In any event, I briefly pointed out these points on Facebook and was quickly informed I was wrong on all counts. Fair enough. We can disagree in any good dialogue or debate. But several people who responded to me as much as said that if I had agreed with the action in the first place, I would not care about the procedure that got the church there. There would be nothing to fret about proper procedures if people like me were happy with the outcome, which seems tantamount to saying that if the goal and eventual outcome are considered right, then even if rules got broken to get it done, it’s OK. That is as troubling as anything.
As it was, Synod 2022 was informed by the Church Order parliamentarian on two occasions that certain actions synod was contemplating against Neland Avenue CRC were improper and went beyond synod’s authority but the motions were passed anyway. And now this year there is an overture for Synod 2023 to take top-down action to dissolve an entire classis, which is also out of order on multiple levels and may even be illegal in that most classes, including Classis GR East, are legally incorporated entities that a synod cannot just dismantle. But will a violation of proper and due synodical procedures and the fundamentals of Reformed polity be taken into account?
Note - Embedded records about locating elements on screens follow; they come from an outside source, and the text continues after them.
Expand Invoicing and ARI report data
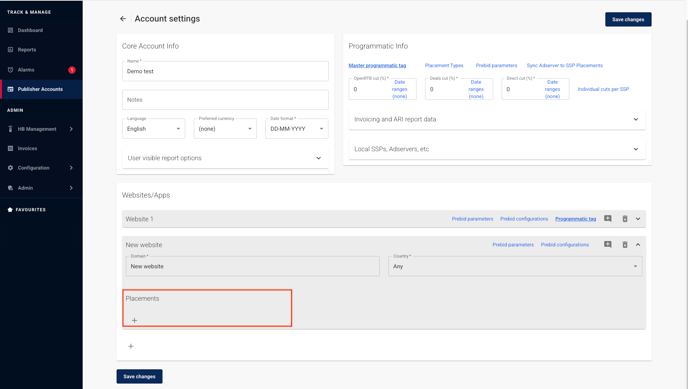This screenshot has height=389, width=688. [x=497, y=119]
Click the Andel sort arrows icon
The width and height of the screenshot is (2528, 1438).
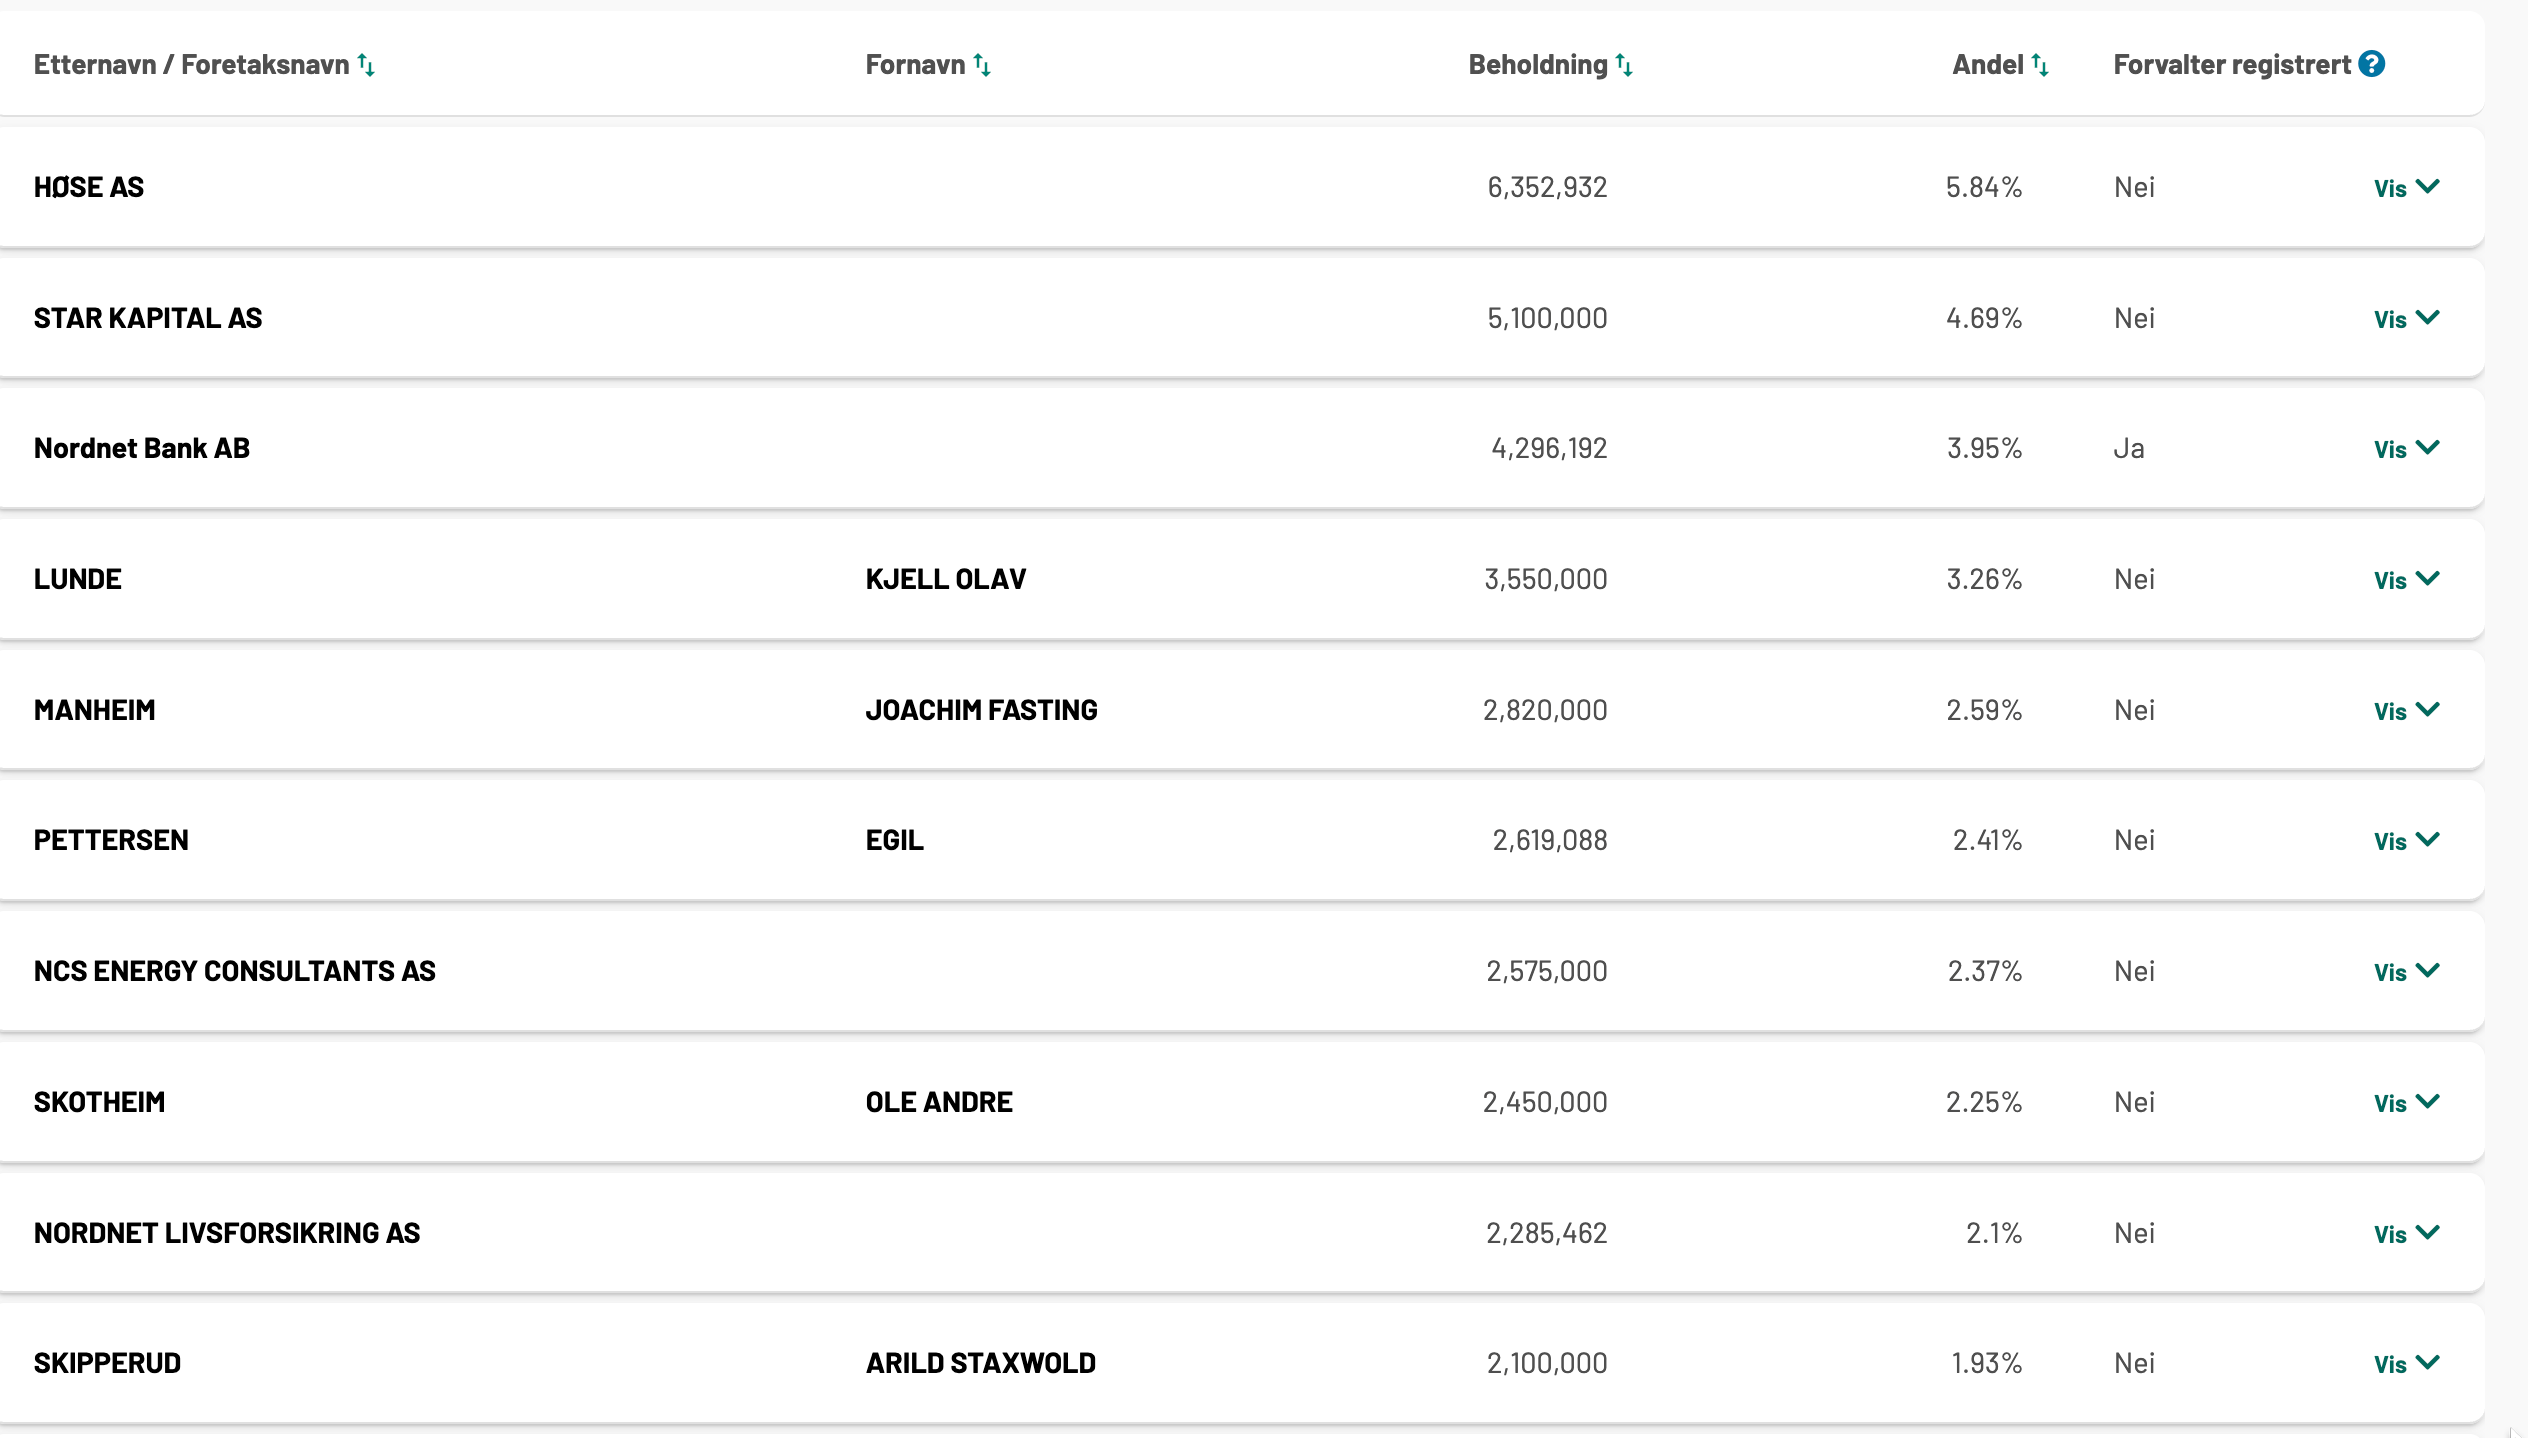coord(2040,66)
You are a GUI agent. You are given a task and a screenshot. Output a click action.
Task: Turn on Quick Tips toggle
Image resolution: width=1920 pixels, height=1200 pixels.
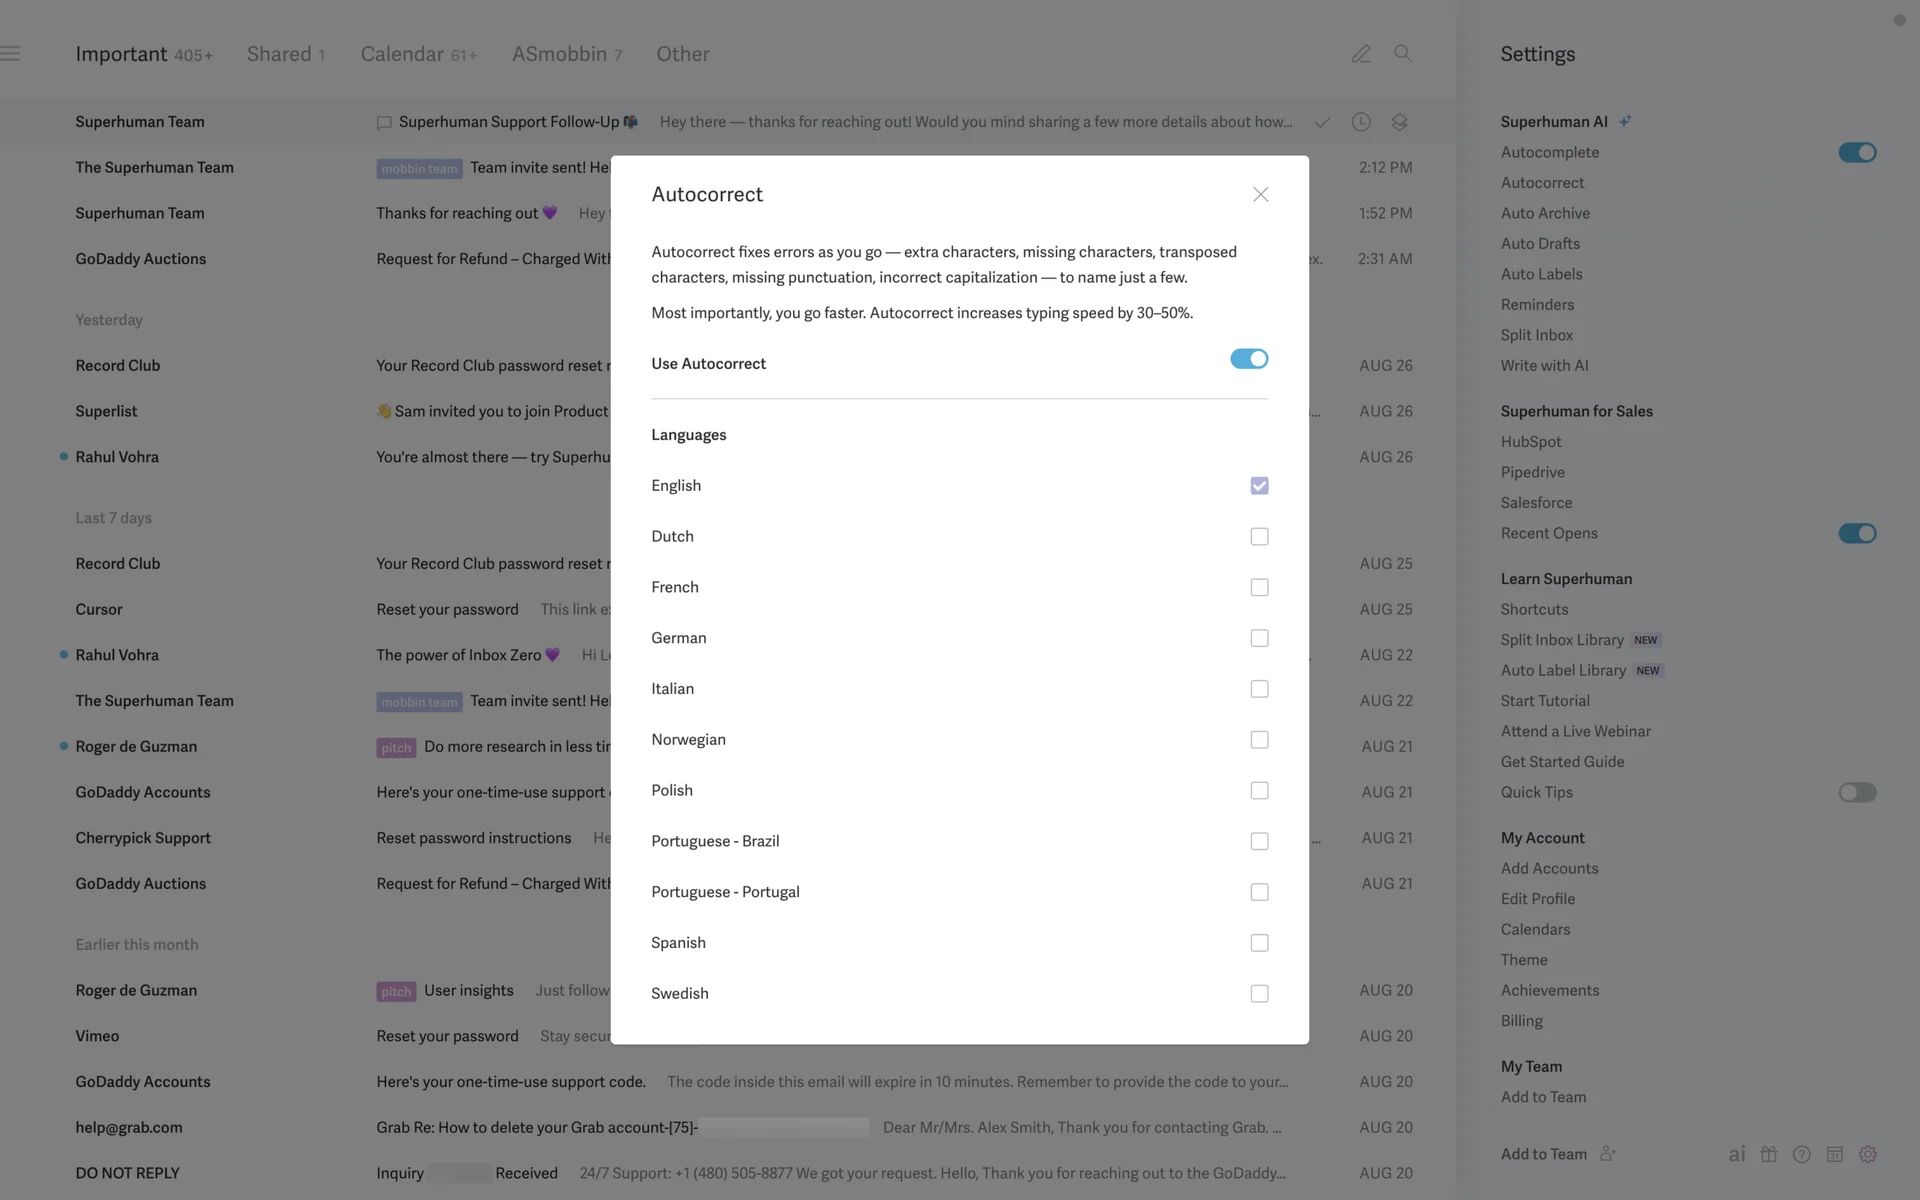coord(1856,792)
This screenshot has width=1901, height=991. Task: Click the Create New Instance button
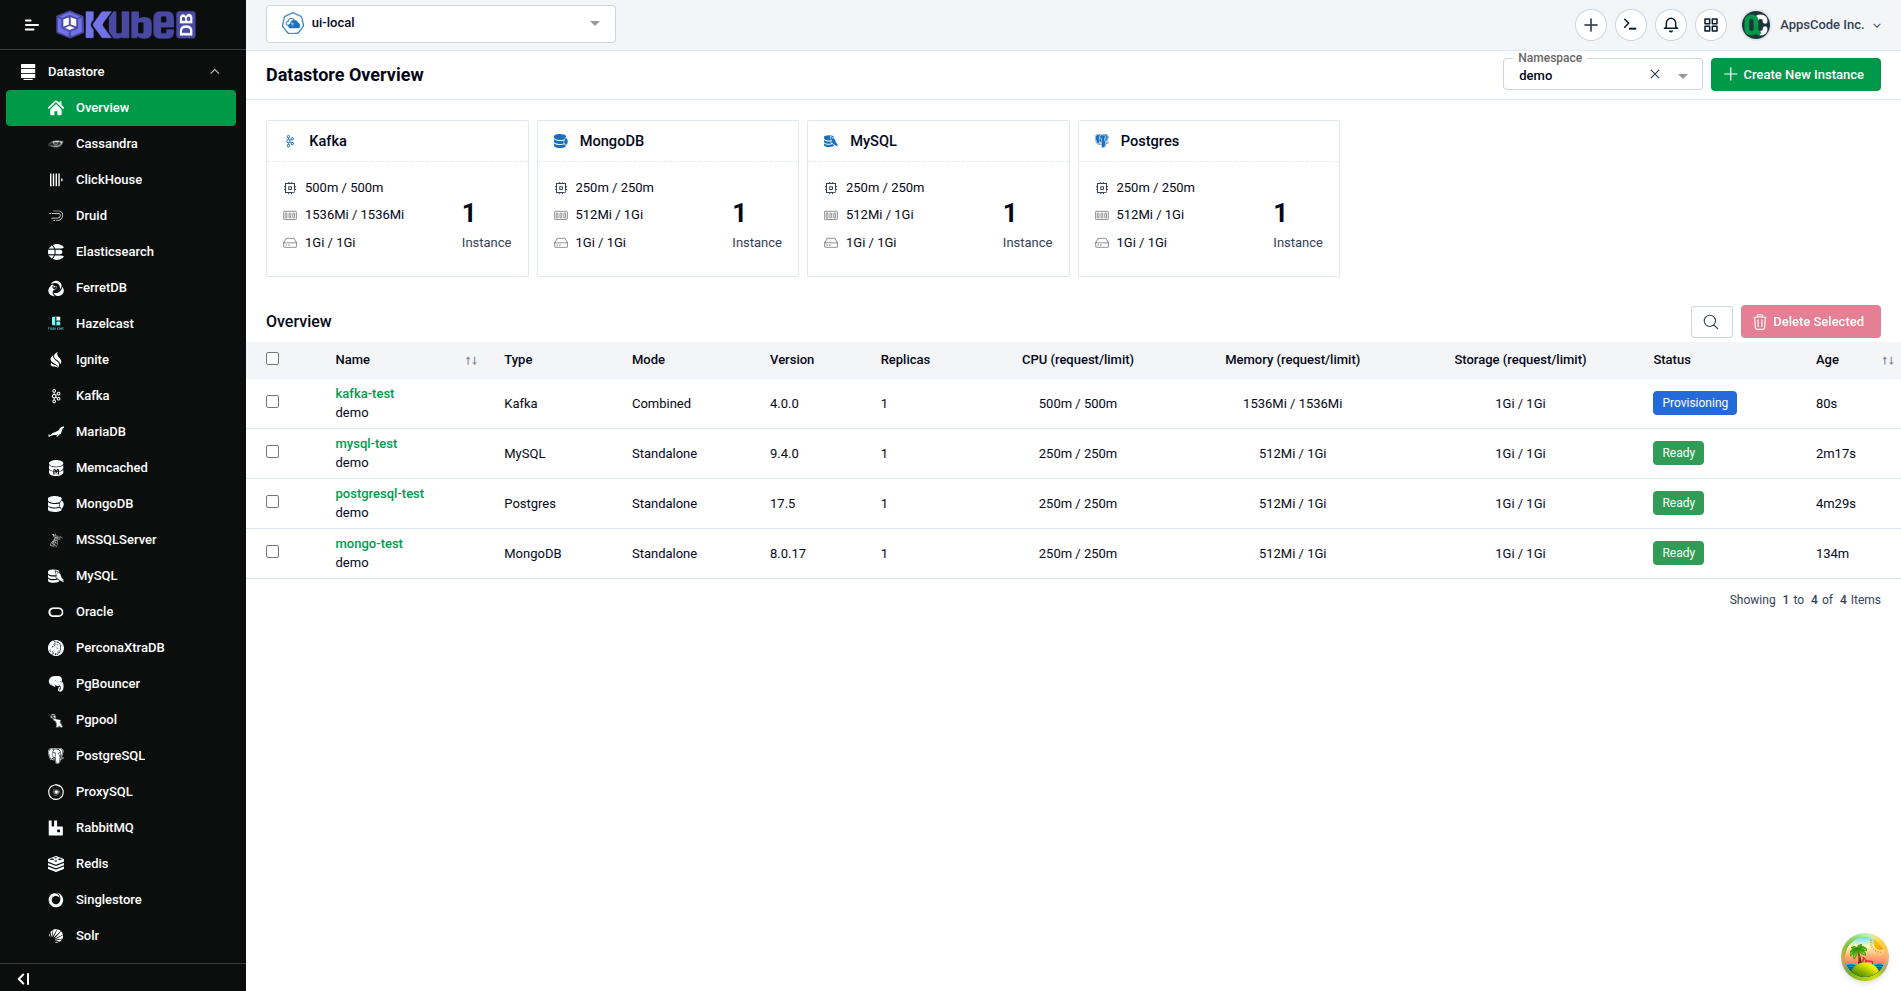(x=1795, y=74)
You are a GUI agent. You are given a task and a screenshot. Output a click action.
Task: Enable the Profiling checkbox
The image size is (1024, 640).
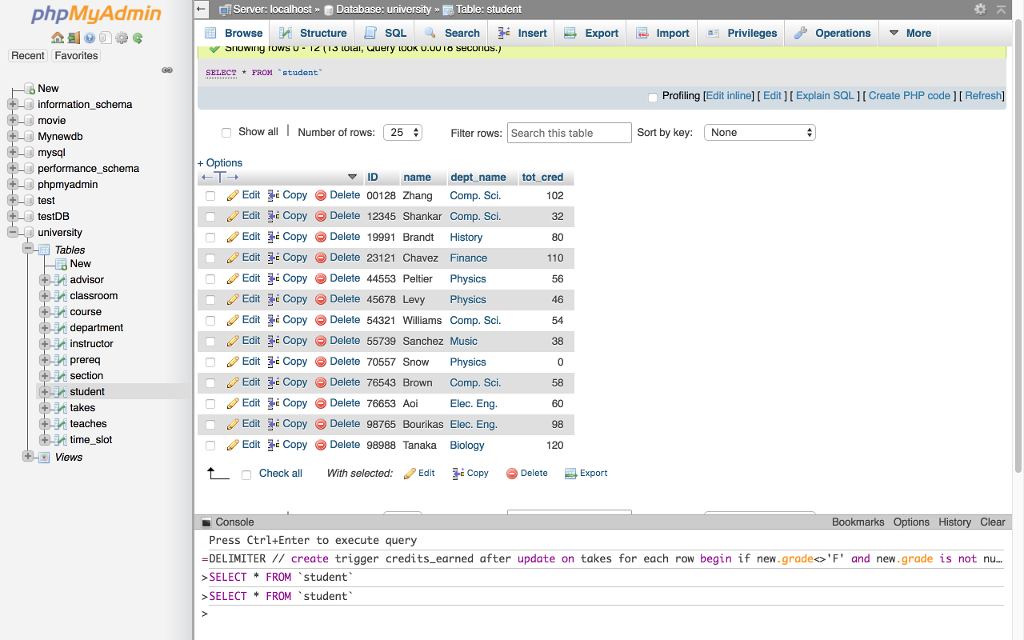[653, 97]
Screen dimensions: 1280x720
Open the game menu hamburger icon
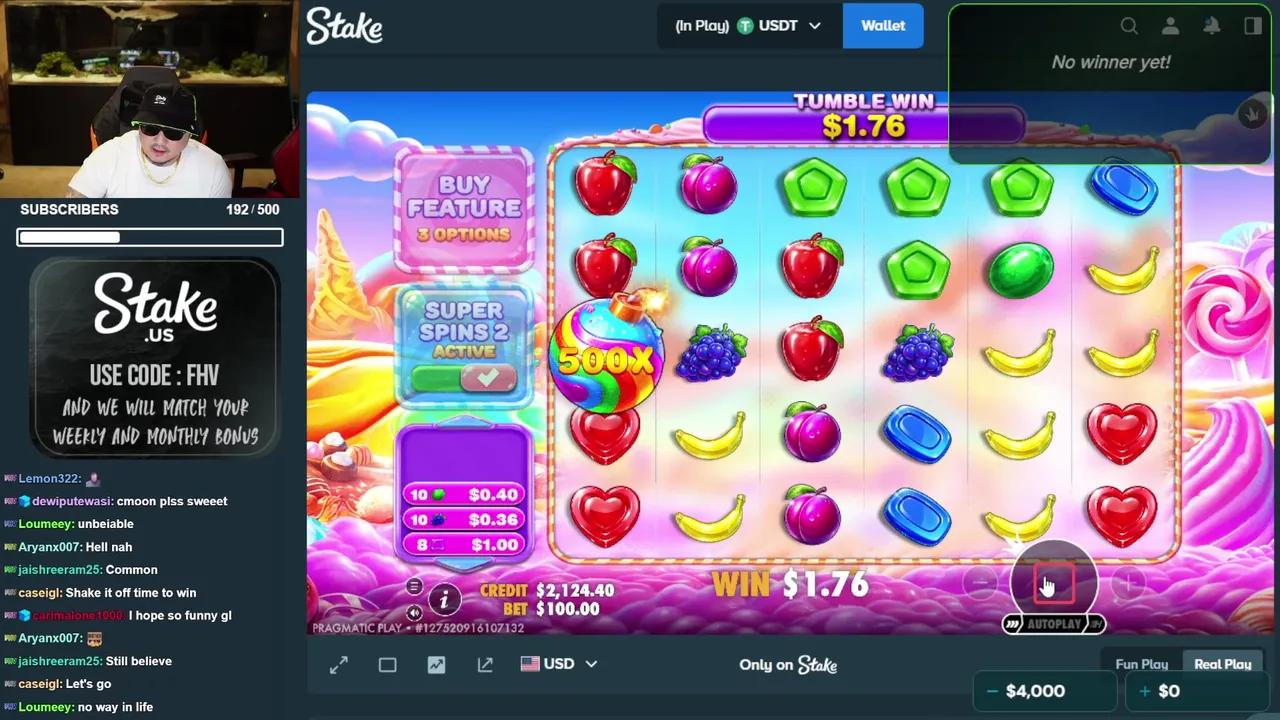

One of the individuals who responded to my Facebook comment—again, which focused solely on procedures—said flat out that he and I cannot remain in the same denomination together. He persisted in this even after I mentioned I am quite traditional on my biblical views of how God created sexuality in the beginning but we may part ways in figuring out how to deal pastorally with people we know and love. But he still said that no, we just cannot both be in the same denomination anymore. Time will tell if that is indeed the sad truth of it all and the “time” for discerning that may well be nigh.